Kotak Curhat
Gelap.... Kelam.... Sunyi.... Sepertinya aku ingat suasana seperti ini. Perlahan ku membuka mataku, sedikit demi sedikit aku dapat melihat di mana aku berada. “Tempat ini...” dengan suara rendah ku berkata. Ya, aku ingat tempat ini. Bagaikan hutan rimbun, dengan pohon-pohon yang berukuran besar dan juga sangat tinggi. “Ini... Jalan penghubung.” Ku berkata kembali entah dengan siapa. Tapi benar, ku kembali. Sekarang ku bersandar di sebatang pohon besar di belakangku. Segera beranjak dan melihat ke sekeliling. “ShadowZ?” ku tau dia telah tiada, tapi ku tetap mengatakan hal itu. Tapi? Kemana jasad ShadowZ? Ku berlari ke sekeliling, tapi aku hanya menemukan pakaian ShadowZ. Ya, hanya pakaiannya, bahkan senjatanya tak ada. Ku memungut pakaian itu dan kembali melihat ke sekeliling. “Apa yang ku lakukan sekarang?” ku bertanya pada diriku sendiri. Kemudian ku meletakkan kembali pakaian itu dan hendak berlari pergi. “Aku harus segera menyelesaikannya sekarang juga.” Ku kembali berkata pada diriku sendiri. Tetapi kemudian ku menoleh kembali ke belakang, melihat pakaian itu lagi dan melangkah ke arah pakaian itu lagi. Ku mencoba untuk mengenakan pakaian itu. Ku melihat tubuhku sendiri, walau sedikit lebih besar, tapi sepertinya terlihat pantas untuk ku kenakan. Ya, ku memutuskan untuk mengenakan pakaian itu, tapi pastinya tanpa penutup kepala dan juga maskernya. Lalu ku segera berlari pergi.
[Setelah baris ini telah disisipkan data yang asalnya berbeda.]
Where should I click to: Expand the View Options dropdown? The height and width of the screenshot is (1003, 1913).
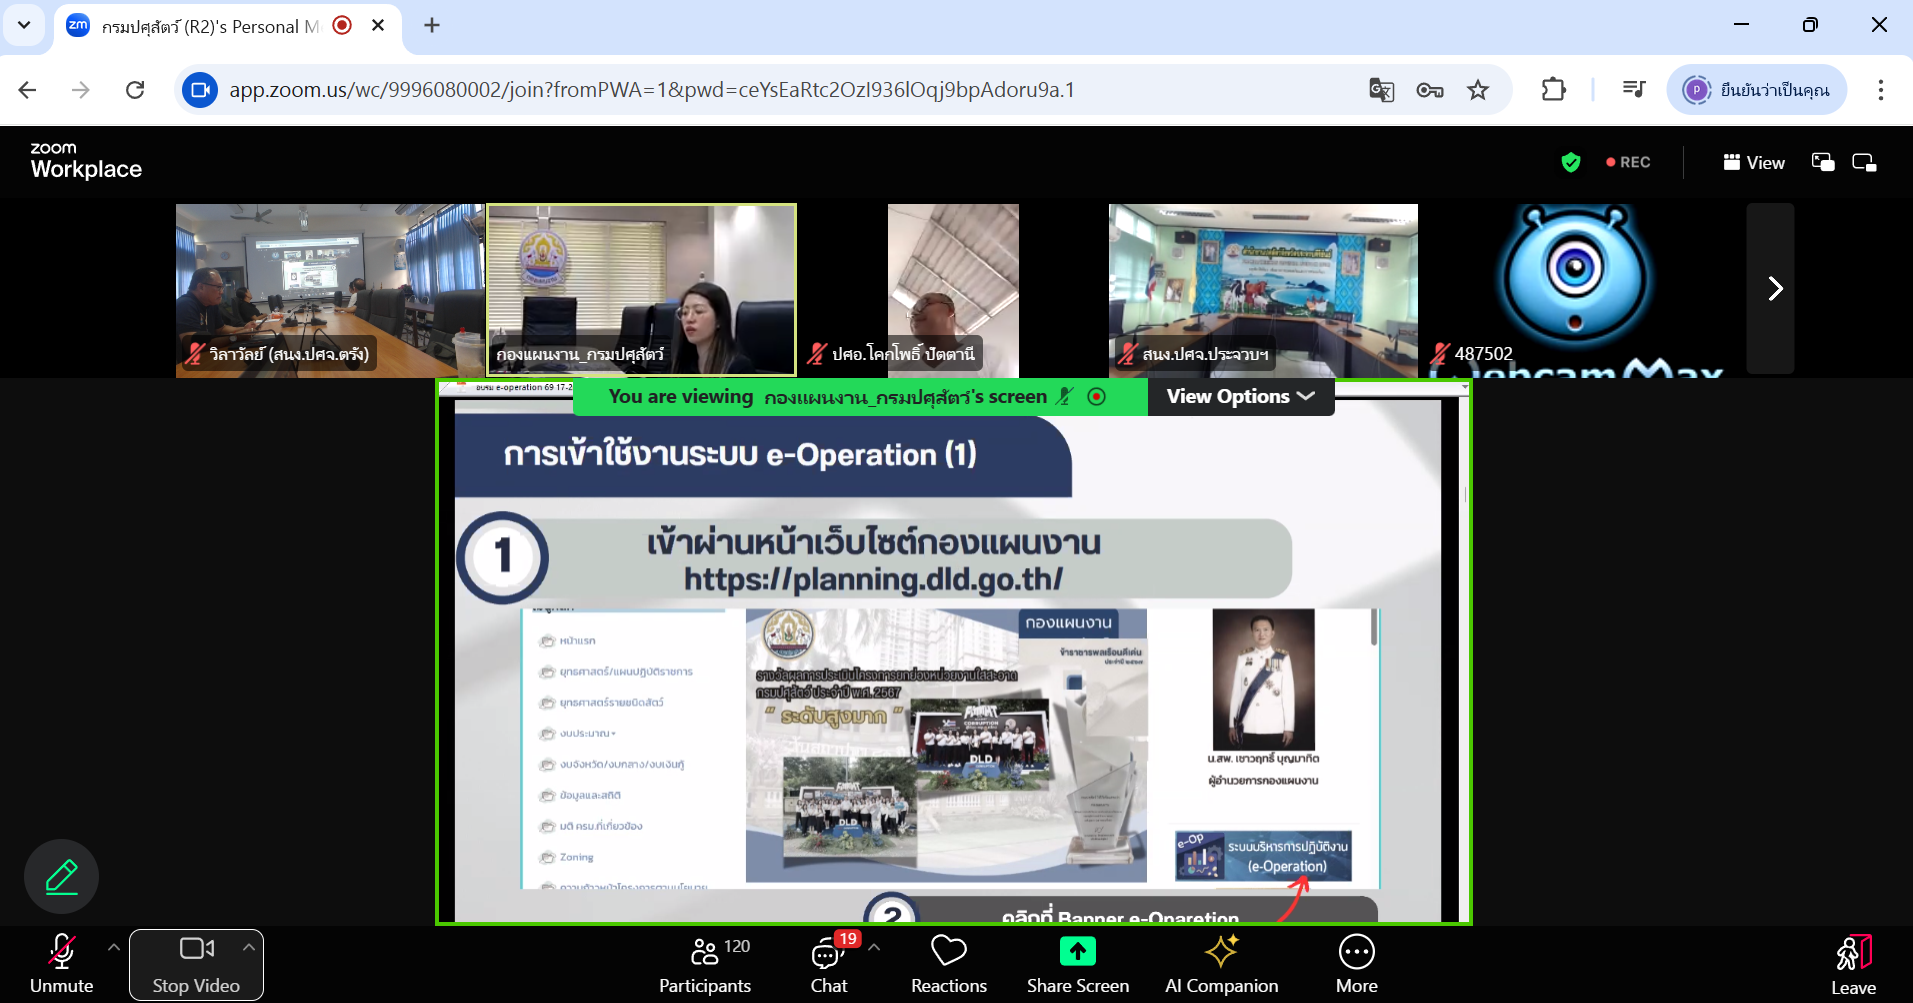pyautogui.click(x=1240, y=397)
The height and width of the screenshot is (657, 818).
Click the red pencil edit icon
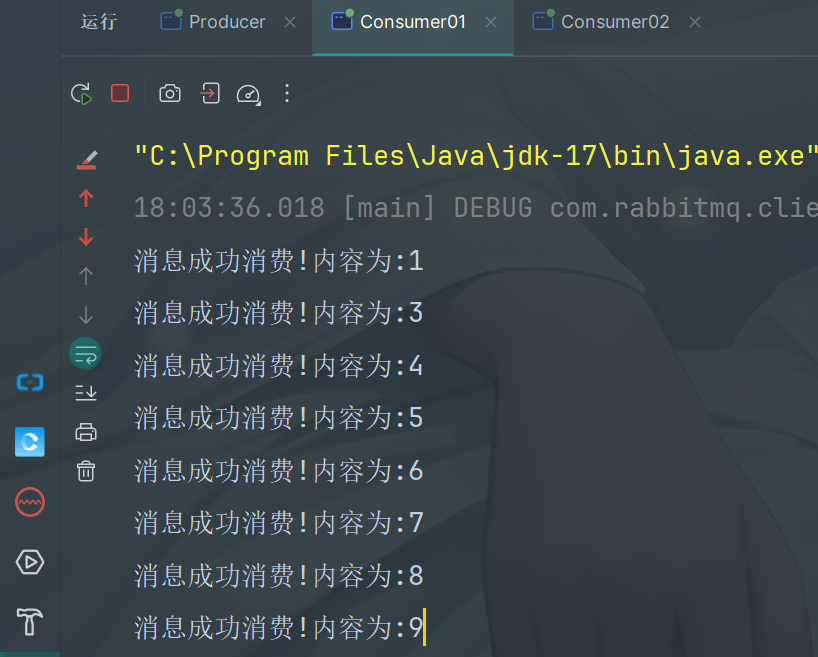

“Sebentar lagi, sebentar lagi semuanya akan dimulai. Khaha....” Di sisi lain, cukup jauh dari tempat Jim, tempat yang belum diketahuinya, di sebuah tempat yang terdapat sebuah bangunan besar satu-satunya di jalur penghubung, terdengar suara serak tapi tegas dari Robert. Ia berdiri di sebuah puncak bangunan sambil memandang ke arah atas. Di sisi bawah bangunan terlihat Grengor berdiri tegap menatap ke puncak bangunan.
“Tuan, jika boleh tau, berapa lama proses ritual berlangsung?” tanya Grengor.
“Tidak terlalu lama. Saat kau telah melihat putaran melingkar yang berwarna hitam kelam, maka semua telah selesai. Dan saat itu akan ku berikan apapun yang kau inginkan.”
“Sebuah kehormatan bagiku.” Balas Grengor sambil tersenyum sinis. Raut mukanya yang licik menampakkan bahwa ia sedang menyembunyikan rencana tersendiri.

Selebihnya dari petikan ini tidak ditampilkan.